OAK BROOK, IL--In yet another example of the through-the-looking-glass
pricing schemes that have become popular among consumer products
bellwethers over the past 18 months, McDonald's announced today that it
will begin paying its customers to eat select combinations of its menu
items.  Starting August 1, customers ordering from the new "Surplus Value
Menu" will also receive cash payments ranging from $.15 to $1.45.  The
flagship of the new menu, the "Big Mac Surplus Value Meal," including a Big
Mac Classic sandwich, french fries, and a branded soft drink, costs the
customer nothing, and comes, instead, with a cash payment of $.99.

 "A number of related insights lead to the development of the 'Surplus
Value' strategy," explains McDonald's Marketing VP Friedrich Shank.  "The
first is that we live in an attention economy, and in an attention economy
you pay for eyeballs, or, in our case, stomachs.  The second, and more
important, is that consumers with more money buy more.  Ford kept wages
high so that his workers could afford to be his customers.  We're taking
that one step further and paying our customers so that they can afford to
be our customers.  A huge percentage of our potential worldwide market
continues to live at the subsistence level and can't afford our products.
This new strategy will bring them into the McDonald's fold."

 Fielding questions from concerned investors, Shirley Wheere, McDonald's IR
Chief, noted that "McDonald's is adopting this new strategy from a position
of market strength.  We continue to dominate the quick-service and
education channels.  The 'Surplus' strategy aims at top-line growth, from
which we expect notable bottom-line follow-through."

 "Sure, I'm concerned," opines independent industry analyst Orna
Kincklenum.  "Whenever you see something like this it gives you pause.
Dramatic loss leader pricing is a desperate measure.  You don't amputate
the limb unless it's about to fall off anyway."

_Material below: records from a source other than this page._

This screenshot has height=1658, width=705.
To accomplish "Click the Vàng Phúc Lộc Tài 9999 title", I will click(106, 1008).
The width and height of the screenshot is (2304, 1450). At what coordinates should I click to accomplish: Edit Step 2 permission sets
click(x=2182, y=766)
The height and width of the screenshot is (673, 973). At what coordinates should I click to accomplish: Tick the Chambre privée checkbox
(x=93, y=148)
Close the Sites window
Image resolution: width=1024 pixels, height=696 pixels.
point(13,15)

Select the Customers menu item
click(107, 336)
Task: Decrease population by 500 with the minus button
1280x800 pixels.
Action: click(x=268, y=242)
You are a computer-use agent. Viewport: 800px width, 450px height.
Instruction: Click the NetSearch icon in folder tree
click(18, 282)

 Economic and business theorists characterize strategies like the "Surplus
Value Menu" as attempts to "extract internal value from negative enterprise
externalities."  Harvard economist J. Yis Prudome explains:  "The classic
example would be the relationship between a polluter and a company that
supplies clean-up equipment and services.  If, by polluting, I make
business for the clean-up guys, I can partner with them, both to tailor my
pollution in order to make their clean-up more efficient, and, more
importantly, to get payment in exchange for agreeing to continue polluting
and making more clean-up business.  To understand how a company like
McDonald's can afford to do something like this, you just have to ask
yourself who, outside the firm, benefits when people eat more Big Macs?
That's who's paying you to eat them."

 Others tie the McDonald's announcement to its recent retention of
FeedBank, the financial services and consulting subsidiary of temporal
networking giant Futurefeedforward.  "If you look at the SEC filings of all
of the companies who've announced something like this in the past year,"
points out Plum Difference, director of investor and consumer advocacy
group FIGHT, "you'll see that all of them partnered with or hired FeedBank
in the months preceding the change in business strategy: BP, International
Paper, MT&T, all of them.  FeedBank pushes the idea that the time value of
money is about to reverse, that future dollars are worth more than present
dollars.  What's happening is that FeedBank is helping the big guys
pawn-off their present dollars on an unsuspecting public."

 The Surplus Value Menu will be available, beginning August 1, and for the
foreseeable future, at participating McDonald's franchises worldwide.